The way a coffee bean is processed from the growing plant to the burlap or hemp bag that it is shipped in bears tremendous significance to its flavor in the cup. Understanding the different ways a coffee bean is processed will go a very long way in understand why your cup tastes the way it does.
Picking the coffee at it's peak ripeness is vital and it is a constant challenge for producers to maintain in regards to quality. There is no mechanical way to pick coffee that will only select the ripe cherries, so hand picking is necessary in so far as quaility coffee is concerned. Any time you see that a coffee is mechanically picked you can be sure that you are not going to get quality.
Pickers are paid by volume, and cherries ripen on a tree gradually so a tree must be picked over several times in a season. This means that the temptation to pick cherries before they are perfectly ripe is tremendous. Farms with good quality control, and overall passion for good coffee, tend to produce the best harvests for this reason.
A cherry that is picked at peak ripeness will be sweet and intense in its flavor.
The washed (often referred to as Fully Washed or simply Wet) process is done by completely removing both the cherry and the mucilage from the outside of the bean using mechanical friction, fermentation and water. The mucilage contains a lot of sugar and plays a big role in the level of sweetness in the coffee. In wet processing, the mucilage is removed immediately through mechanical means or through being soaked in a gentle fermentation solution.
Because of the washing process, these coffees tend to have much less chaff.

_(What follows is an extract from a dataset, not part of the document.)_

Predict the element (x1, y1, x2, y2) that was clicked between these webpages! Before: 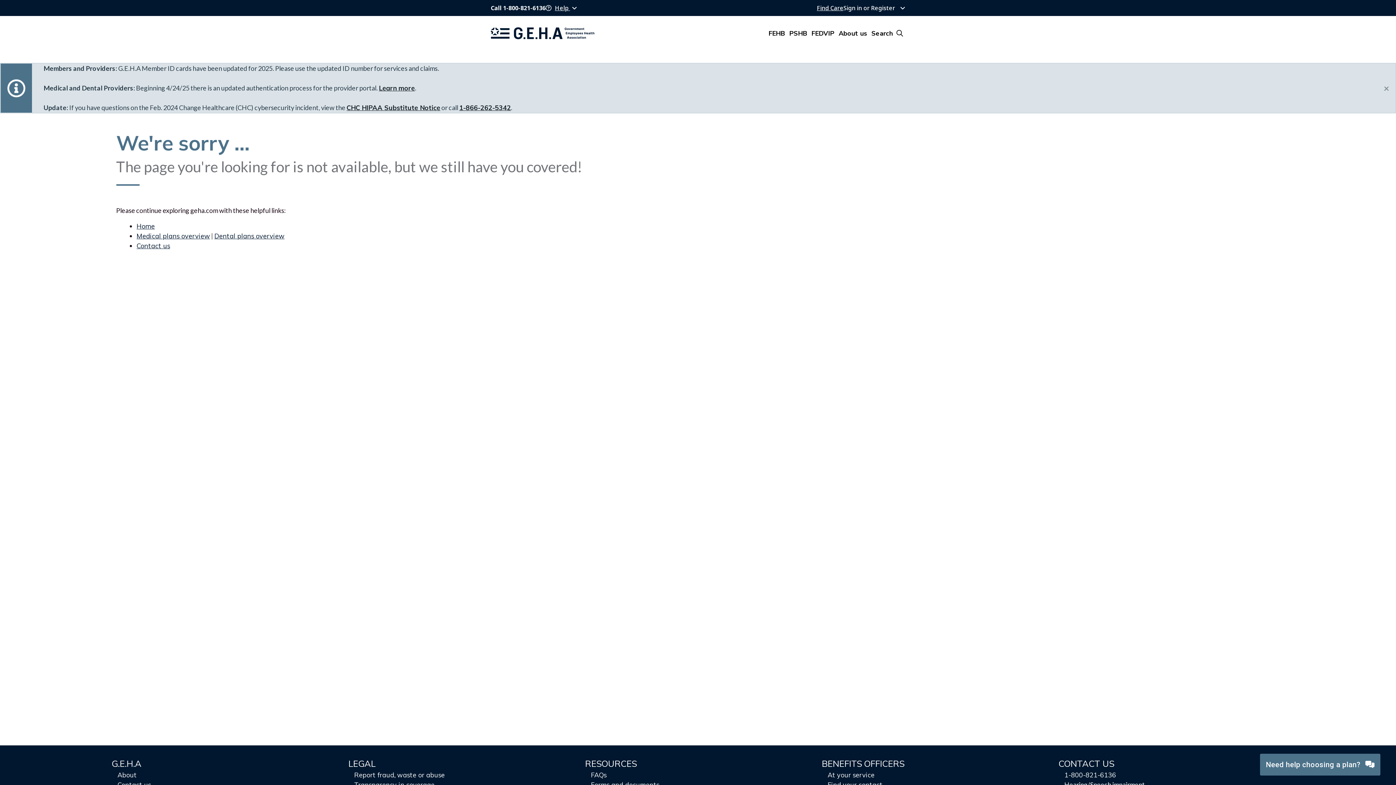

Washed/Wet processing is probably the most common processing method used today, primarily because there is less risk of mold, over fermentation, rot, and other problems that come from dry processing. Wet processed coffees also tend to have a more "classic" flavor profule that most people expect from a coffee.
Often called "Honey Process" this method begins like the Washed Process does. The cherry is removed from the bean leaving some mucilage behind. However, at this point instead of removing the mucilage from the bean, the mucilage is left to dry on the bean. This imparts a sweeter, fruitier flavor to the bean in the final cup.
Often referred to as Natural Processing, this method does not remove the cherry immediately after picking like in the above methods. This is how coffee was originally processed thousands of years ago. The cherry is left intact and dries like a raisin around the bean. The sugar and alcohols on the fruit causes natural fermentation inside the closed environment of the fruit skin. There is danger in over fermentation and rot, but this can be managed by skilled oversight.
Natural processed coffees are usually more complex, heavier, and sweet with generally lower acidity than their fully washed counterparts.
Don't underestimate the importance of drying on the flavor quality of the coffee bean that results. Drying is tough to manage. Dry too fast, and the moisture content will be uneven and the cell structure of the beans will be damaged. All kinds of variables can affect the drying. How thick the beans are piled together, air flow, the humidity of the air, and how often the beans are turned all have to be managed carefully.
Beans are typically dried either on raised beds or on patios. Depending on the climate, they may use plastic sheeting over the beans, or parabolic solar dryers. When these solar drying techniqies are not working, some farms will use mechanical dryers as a last resort.